* [WHAT TO DO]: Exactly the lines from the one containing "The height and" through the end of the records must be reproduced; leave out all pictures.

+--

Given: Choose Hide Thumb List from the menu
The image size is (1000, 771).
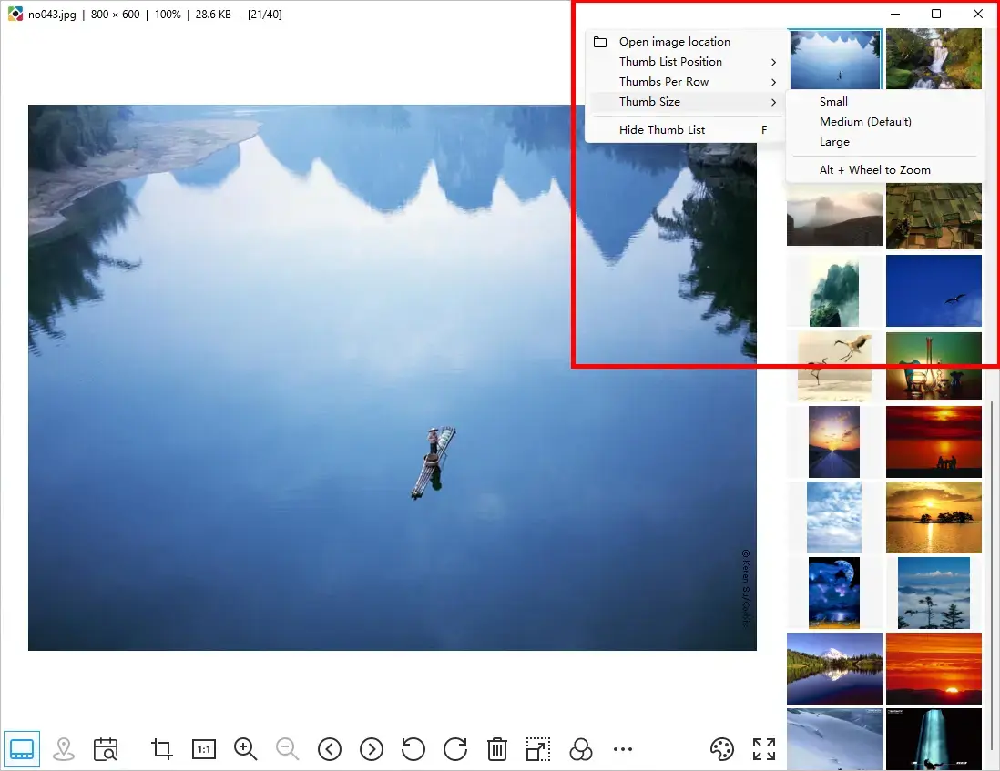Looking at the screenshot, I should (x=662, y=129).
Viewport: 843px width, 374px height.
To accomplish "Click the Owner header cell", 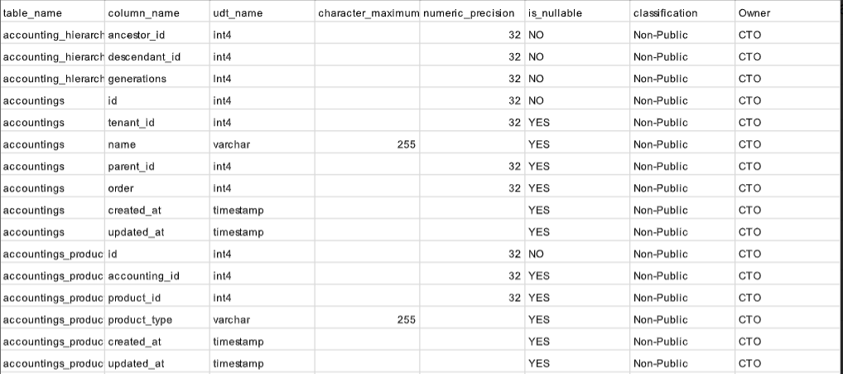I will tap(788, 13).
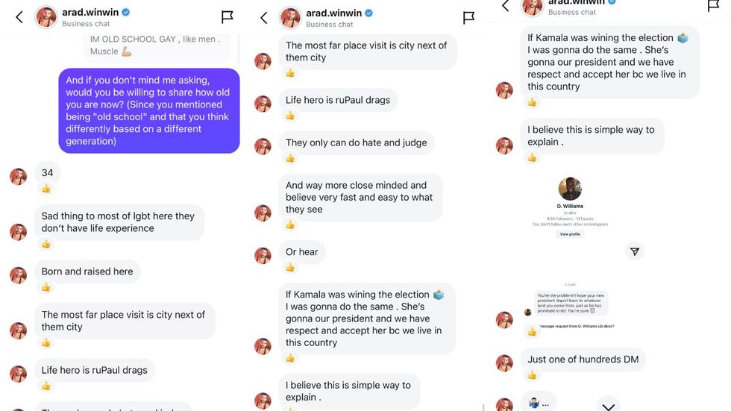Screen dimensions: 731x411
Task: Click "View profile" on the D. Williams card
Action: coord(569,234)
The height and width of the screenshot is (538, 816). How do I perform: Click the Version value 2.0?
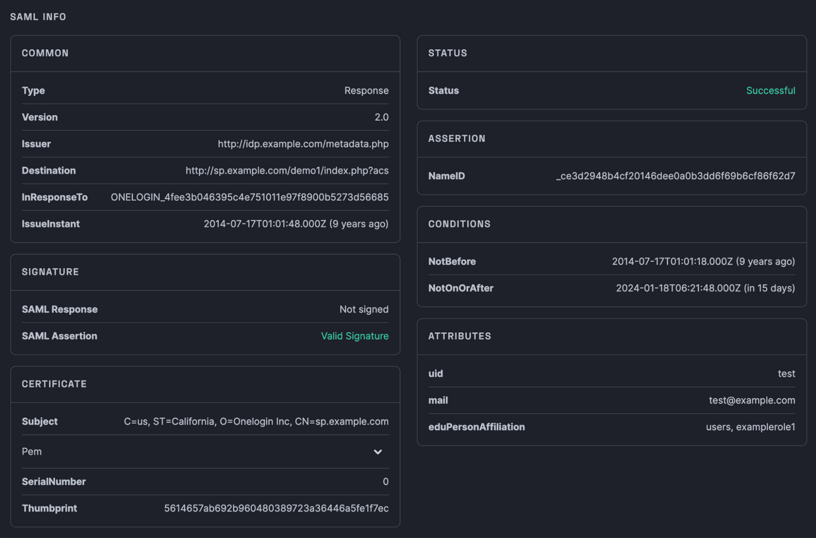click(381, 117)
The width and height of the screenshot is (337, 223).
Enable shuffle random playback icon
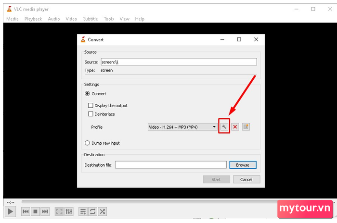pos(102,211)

+--

* [EXERCISE SOLUTION]:
The height and width of the screenshot is (538, 816). How do I perform: Click the Version value 2.0?
click(381, 117)
The width and height of the screenshot is (337, 223).
Enable shuffle random playback icon
pos(102,211)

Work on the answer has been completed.